### [THE TASK]
Using the records below, give again exactly the lines from the line that contains "Image resolution: width=151, height=2576." through the line that contains "Details [tab] (75, 1211)", both ends included, and only those.

### [EXERCISE MATERIALS]

---------------

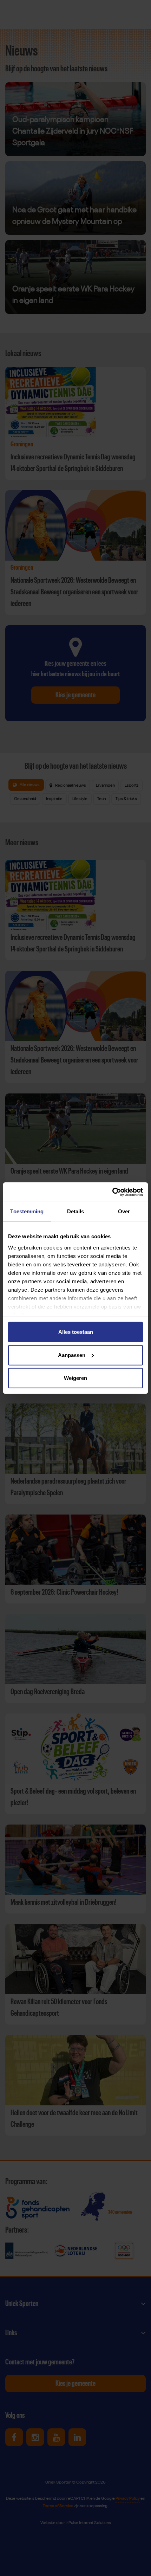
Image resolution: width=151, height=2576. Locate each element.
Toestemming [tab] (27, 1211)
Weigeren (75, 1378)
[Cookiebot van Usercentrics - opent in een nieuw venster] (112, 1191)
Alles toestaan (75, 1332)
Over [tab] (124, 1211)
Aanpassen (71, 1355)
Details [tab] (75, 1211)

---------------

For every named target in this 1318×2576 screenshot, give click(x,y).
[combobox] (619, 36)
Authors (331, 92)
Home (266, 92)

---------------

### [ANSWER TO THIS PROBLEM]
Image resolution: width=151, height=2576. Locate each element.
Toestemming [tab] (27, 1211)
Weigeren (75, 1378)
[Cookiebot van Usercentrics - opent in een nieuw venster] (112, 1191)
Alles toestaan (75, 1332)
Over [tab] (124, 1211)
Aanpassen (71, 1355)
Details [tab] (75, 1211)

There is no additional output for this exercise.